Besides, password length can be set by administrator to enforce user to create a more secure password with minimum length. This is to make the cracking process of password harder. After the password length has been set, users need to create password according to the minimum length set by administrator. 

Complexity of password is also an important issue in creating password. The more complex the password, the more difficult to be cracked. A complex password should contain combination of numbers, uppercase and lowercase alphabet and special characters. In windows 2003, administrator is able to set the password policy so that user creates a complex password. 

To further enhance the security of system, administrator is allowed to set the account lockout policy. This function is to disable an account for a specific amount of time after a certain number of failed logon attempts. If the account is lockout, user can either wait for 30minutes or contact administrator to reset the counter for next time login. 

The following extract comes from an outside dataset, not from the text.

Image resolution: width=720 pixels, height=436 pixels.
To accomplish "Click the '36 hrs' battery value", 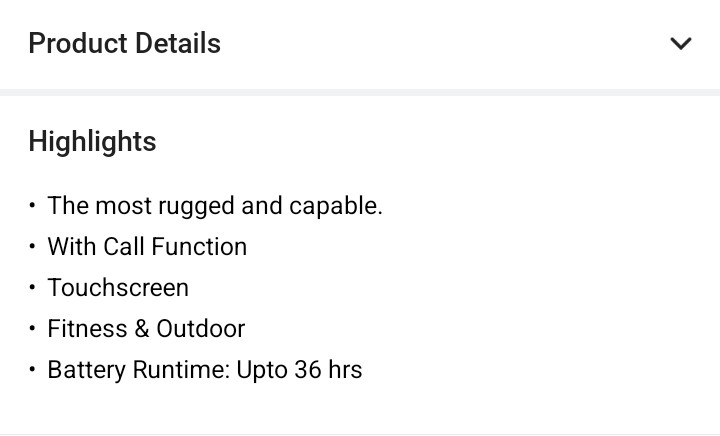I will [329, 370].
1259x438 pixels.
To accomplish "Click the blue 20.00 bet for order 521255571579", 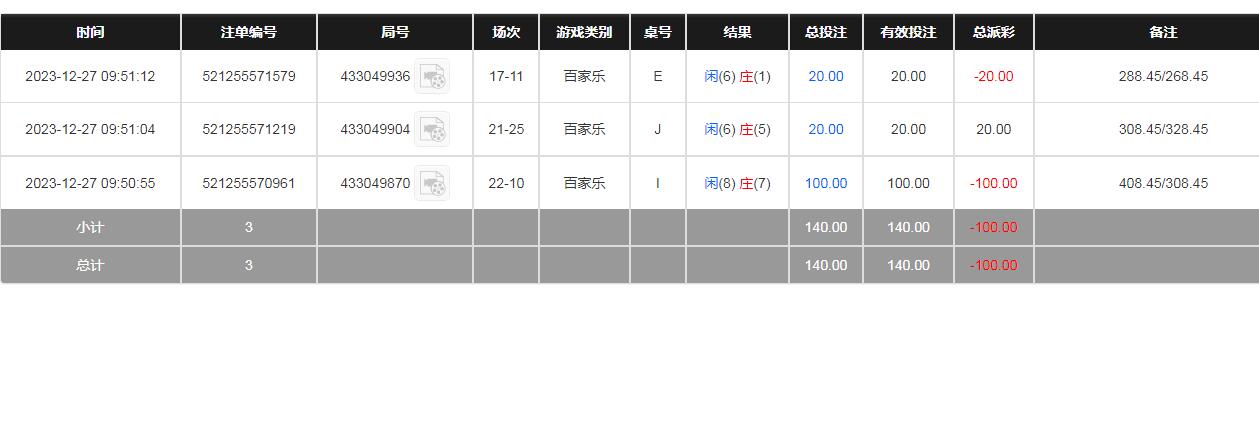I will click(x=826, y=76).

Pretty Good Privacy (PGP) is a public key encryption program that provides cryptographic privacy and authentication originally written by Phil Zimmermann in 1991. PGP is often used for signing, encrypting and decrypting e-mails to increase the security of e-mail communications. Over the past few years, PGP has become a de-facto standard for encryption of email on the Internet.

How PGP works actually? When a user encrypts plaintext with PGP, PGP first compresses the plaintext. Data compression saves modem transmission time and disk space and, more importantly, strengthens cryptographic security. Most cryptanalysis techniques exploit patterns found in the plaintext to crack the cipher. Compression reduces these patterns in the plaintext, thereby greatly enhancing resistance to cryptanalysis. (Files that are too short to compress or which don't compress well aren't compressed.) 

PGP then creates a session key, which is a one-time-only secret key. This key is a random number generated from the random movements of your mouse and the keystrokes you type. This session key works with a very secure, fast conventional encryption algorithm to encrypt the plaintext; the result is ciphertext. Once the data is encrypted, the session key is then encrypted to the recipient's public key. This public key-encrypted session key is transmitted along with the ciphertext to the recipient. 

Decryption works in the reverse. The recipient's copy of PGP uses his or her private key to recover the temporary session key, which PGP then uses to decrypt the conventionally-encrypted ciphertext.

The combination of the two encryption methods combines the convenience of public key encryption with the speed of conventional encryption. Conventional encryption is about 1, 000 times faster than public key encryption. Public key encryption in turn provides a solution to key distribution and data transmission issues. Used together, performance and key distribution are improved without any sacrifice in security.